Mario: When the tech is programmed, we often do not have the time to test the lights before it gets into the main production build, so the end result is a bit half-baked before we have to dive back in and bring it to our quality bar. The Technical Lighting Artist can set up real live scenarios with the code, go through all the bugs, make sure it’s working, and then make it pretty and usable for the artist.

Nate: This is not really an art job, it's more of a tech role. An understanding of basic scripting, coding and photography are critical. That said, knowing what looks good, what doesn't, and having a creative vision would make the perfect blend of someone we'd love to work with.

 

What is the biggest problem this role will solve?

Nate: Work flow, work flow, work flow! The work flow to do what we do is a bit messy at present. We need someone to really streamline this part of our pipeline so it's friendly to our artists.

Mario: There are certain things in lighting that are very hard to reproduce that we sometimes have trouble translating to the programming team without test cases to prove it. Sometimes our artists’ perception is wrong, but it's hard to tell why it’s wrong. We can make assumptions though, having a Technical Lighting Artist who knows code and can communicate that more efficiently, would be extremely helpful.

 

Culture is the beating heart of our studio. Where does this person fit in?

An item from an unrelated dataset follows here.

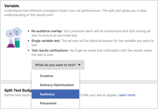Open the 'What do you want to test?' dropdown
The image size is (158, 109).
(x=58, y=65)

Nate: We always want a great communicator. That's a must. Sometimes the discussions between Art and Programming can be intense…no surprise there. In a given situation, the programmer’s code and theory may be correct, but the art team may need to break that theory to make stuff look good. That is very much a “push and pull” operation. The Technical Lighting Artist is someone who can go between these disciplines to solve that problem, mediate both sides effectively (like our Tech Artist Richard Greenspan). This person can see both sides and find the win. 

Mario: Everyone here is family oriented. Yes, everyone expects high results but we are all willing to work together, which is great. Removing barriers between all disciplines on our team allows us to be more successful and creative. In this era of next-gen games, this is a relatively new type of position in the games industry. There is a big opportunity for this person to expand within our studio.

Finally, when we boil down the experience requirements, what matters most?

Mario: Understanding the technical side is very important. What helped me succeed as an Environment Artist on our team was having prior experience with lighting games. I knew a lot of the rules that needed to be followed and I am evolving that on our character and environment lighting in-game right now. Someone who has done lighting on a AAA game, and even handled material work with next gen technology, is going to integrate with our team pretty quickly.

Nate: For this position, we really need someone who knows the order of operations in the end, when the end of the project is in sight, or it can get real messed up. That's why we feel having a good amount of industry experience and finishing a AAA game is important.